Thanks for your thoughts, eastgate. By “hype,” I just meant that in the mid- to late-1990s, there was a lot of talk about electronic literature and about how it was the future of literature. I wondered how what has happened in the last decade has matched some of the “hype,” or expectations perhaps laid upon hypertext literature by media attention. Does that make sense? -Jill LasterAnd many thanks for your thoughts, jtabbi!

kwsherwood - May 16, 2010 at 11:30 pm

One can well understand the consternation of Mark Bernstein and others at the rhetorical trap in the quesiton of hype. In journalism, but also in many educational settings, there reigns a sense of the E-lit as new and provisional. Amusing to revist the Nealon story of 1998 where Vassr Prof. Michael Joyce and his students encounter the new and strange. Unfortunately, outside of a few select neighborhoods (Brown, UCSD, …) that scenario is repeated as if no time had passed — because there’s still not significant cultural awareness or readiness to engage with what’s now a decade’s long tradition (or longer if one follows Funkhouser’s _Prehistoric Digital Poetry_). So digital writers and teachers continue the work. It would be nice if journals like the Chronicle could devote a more sustained treatment, so we could get beyond the new and strange phase. The directory is part of the solution to making it easier to appreciate the range of work being done. But we’re also talking about institutional / cultural shifts.

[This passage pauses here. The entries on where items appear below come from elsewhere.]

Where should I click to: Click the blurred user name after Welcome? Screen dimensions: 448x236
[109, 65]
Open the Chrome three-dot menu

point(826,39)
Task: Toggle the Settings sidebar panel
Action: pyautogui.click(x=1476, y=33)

eastgate - May 17, 2010 at 12:26 pm

“> in the mid- to late-1990s, there was a lot of talk about electronic literature and about how it was the future of literature.”Was there a lot of talk? Who was talking? What did they say? If they were wrong, where exactly were they wrong?Questions like these are the foundation of scholarship. Yes, perhaps someone, somewhere, said this; why not identify them and respond specifically to their arguments rather than dismiss them out of hand as “hype”? And, indeed, that foolish mid-90′s prediction that electronic literarure was the future of literature — assuming someone did make it — looks oddly prescient right now. Magazine and newspaper circulation are suffering unprecedented reverses, while digital media — including this site — seem remarkably prosperous. Would it have been hype to suggest in 1990 that, twenty years from now, we’d be reading Chron H.Ed. on our mobile phones?